Interesting.
I gotta admit that my smell test tells me that this is a step backwards; at least naively (I haven't looked through the code thoroughly yet), this just kind of feels like we're going back to pre-protected-memory operating systems like AmigaOS; there are reasons that we have the process boundary and the overhead associated with it.
If there are zero copies being shared across threadprocs, what's to stop Threadproc B from screwing up Threadproc A's memory? And if the answer to this is "nothing", then what does this buy over a vanilla pthread?
I'm not trying to come off as negative, I'm actually curious about the answer to this.
I think it is possible for B to screw up A when you share a pointer but otherwise unlikely. B doing stuff with B's memory is unlikely to screw up A.

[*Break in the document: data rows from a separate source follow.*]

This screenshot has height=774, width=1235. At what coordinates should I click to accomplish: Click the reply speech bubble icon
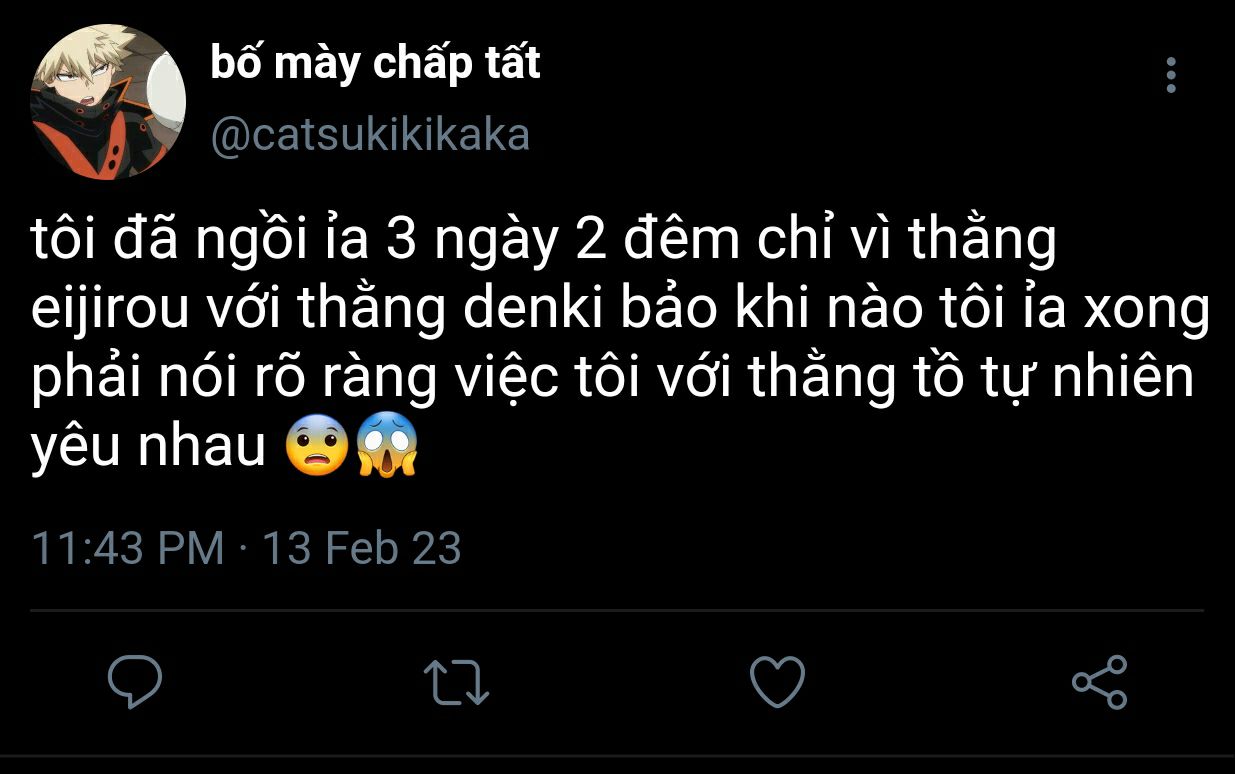[135, 682]
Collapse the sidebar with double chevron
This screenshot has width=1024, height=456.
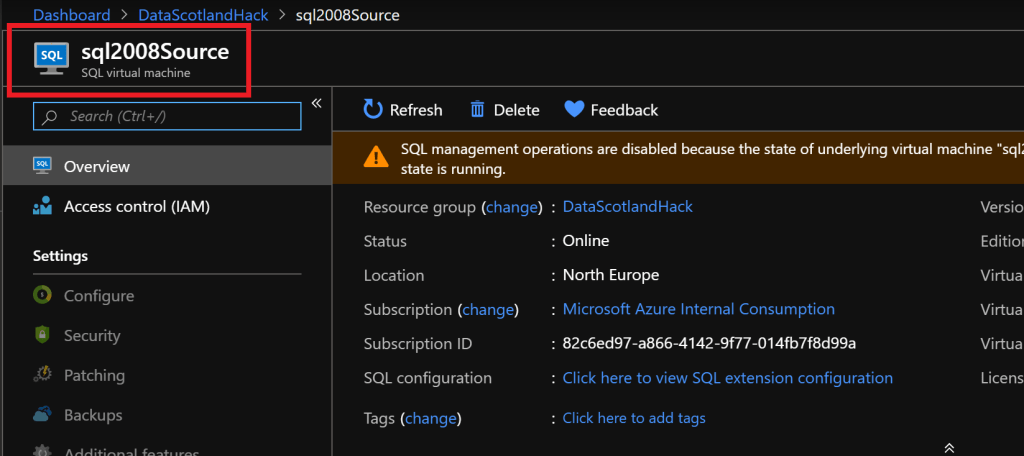point(316,103)
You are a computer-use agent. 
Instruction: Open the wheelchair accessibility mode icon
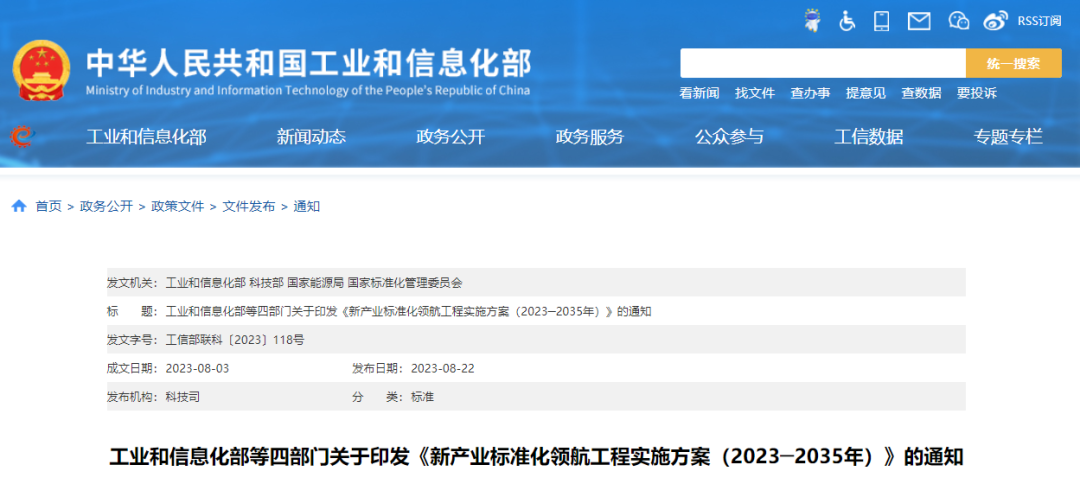coord(847,20)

Judging by the description, it's exactly like AmigaOS, Windows 3.x or early Apple. Or MS-DOS things like DESQview.
I fail to see the point - if you control the code and need performance so much that an occassional copy bites, you can as well just link it all into a single address space without those hoopjumps. It won't function as separate processes if it's modified to rely on passing pointers around anyway.
And if you don't, good luck chasing memory corruption issues.
Besides, what's wrong with shared memory?
Not negative at all, thanks for commenting. You're right that the answer is "nothing," and that this is a major trade-off inherent in the model. From a safety perspective, you'd need to be extremely confident that all threadprocs are well-behaved, though a memory-safe language would help some. The benefit is that you get process-like composition as separate binaries launched at separate times, with thread-like single-address space IPC.
After building this, I don't think this is necessarily a desirable trade-off, and decades of OS development certainly suggest process-isolated memory is desirable. I see this more as an experiment to see how bending those boundaries works in modern environments, rather than a practical way forward.